Eg. if M= 7 the MMI of 4 is 2 as
( 4 * 2 ) %7 ==1
,
if M=11, the MMI of 7 is 8 as
( 7 * 8 )%11 ==1
,
if M=13, the MMI of 7 is 2 as
( 7 * 2 ) % 13==1
.
When M and the other number are co-prime,only then it can be calculated as above.
Is there a way to do it when they are not co-prime?
How to solve such problems?
Thanks!
if you are talking about modulo arithmetic, then as i remember (a*b)%c = (a*(b%c))%c.
so maybe you can try and apply recursion to evaluate your desired results.
Let me know if that is what you needed.
The modular multiplicative inverse of an integer a modulo m is an integer x such that
a^{-1} equiv x(mod{m}).
That is, it is the multiplicative inverse in the ring of integers modulo m. This is equivalent to
ax equiv a*a^{-1} equiv 1 (mod{m}).
The multiplicative inverse of a modulo m exists if and only if a and m are coprime (i.e., if gcd(a, m) = 1).
The modular multiplicative inverse of an integer x modulo m is (x^(ETF(m)-1))%m where ETF is Euler’s Totient Function. But multiplicative inverse of x mudulo m exists only if x and m are coprime.
Thank you @acodebreaker2 and @anikaitshivam for your answers 
.So,inference can be drawn that,multiplicative inverse of a modulo b exists if and only if a and b are co-prime.

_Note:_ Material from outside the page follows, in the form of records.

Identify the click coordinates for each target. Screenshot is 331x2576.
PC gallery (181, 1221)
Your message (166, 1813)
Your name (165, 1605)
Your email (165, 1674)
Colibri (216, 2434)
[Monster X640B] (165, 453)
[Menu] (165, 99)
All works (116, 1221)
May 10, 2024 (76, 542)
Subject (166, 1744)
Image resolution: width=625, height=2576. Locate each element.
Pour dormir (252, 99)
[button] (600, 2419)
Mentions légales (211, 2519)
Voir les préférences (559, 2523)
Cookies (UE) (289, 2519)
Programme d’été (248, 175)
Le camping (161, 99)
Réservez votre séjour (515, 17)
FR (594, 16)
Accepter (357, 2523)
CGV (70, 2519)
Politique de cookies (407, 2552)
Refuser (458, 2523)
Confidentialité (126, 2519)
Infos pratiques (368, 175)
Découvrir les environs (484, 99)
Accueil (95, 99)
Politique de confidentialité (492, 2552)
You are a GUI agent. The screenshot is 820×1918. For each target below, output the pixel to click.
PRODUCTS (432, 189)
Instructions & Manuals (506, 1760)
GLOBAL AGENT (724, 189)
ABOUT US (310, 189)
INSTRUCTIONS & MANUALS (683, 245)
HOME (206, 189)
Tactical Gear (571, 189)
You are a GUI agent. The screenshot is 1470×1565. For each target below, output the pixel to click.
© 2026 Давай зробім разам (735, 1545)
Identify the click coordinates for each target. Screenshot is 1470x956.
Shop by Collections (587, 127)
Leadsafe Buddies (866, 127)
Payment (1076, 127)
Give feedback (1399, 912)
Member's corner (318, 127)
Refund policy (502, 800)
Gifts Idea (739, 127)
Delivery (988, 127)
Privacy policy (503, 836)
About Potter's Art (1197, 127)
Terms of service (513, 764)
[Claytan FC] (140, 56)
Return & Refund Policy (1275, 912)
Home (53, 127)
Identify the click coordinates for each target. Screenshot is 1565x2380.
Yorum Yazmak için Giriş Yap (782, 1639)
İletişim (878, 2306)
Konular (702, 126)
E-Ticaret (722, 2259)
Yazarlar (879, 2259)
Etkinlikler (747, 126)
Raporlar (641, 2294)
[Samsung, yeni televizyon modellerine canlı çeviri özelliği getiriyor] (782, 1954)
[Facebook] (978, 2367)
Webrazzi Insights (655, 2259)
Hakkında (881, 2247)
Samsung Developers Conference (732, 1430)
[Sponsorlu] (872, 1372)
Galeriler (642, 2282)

Euler’s totient function can be used to find modular multiplicative inverse. Is there any other way out,a simple one?
Its somewhat complicated.How to go for following:-
int a,b,m=1000;
int c=(a/b)%m;
In case of division,normal modulo properties are not applied.
**NOTE:**m is not a prime.
@aaha97
Yeah,m talking about modulo arithmetic,but for division.For eg:- (a/b)%c.This can be easily evaluated as (a*(MMI of b)%c)%c,when b and c are co-prime.What if they aren’t co-prime?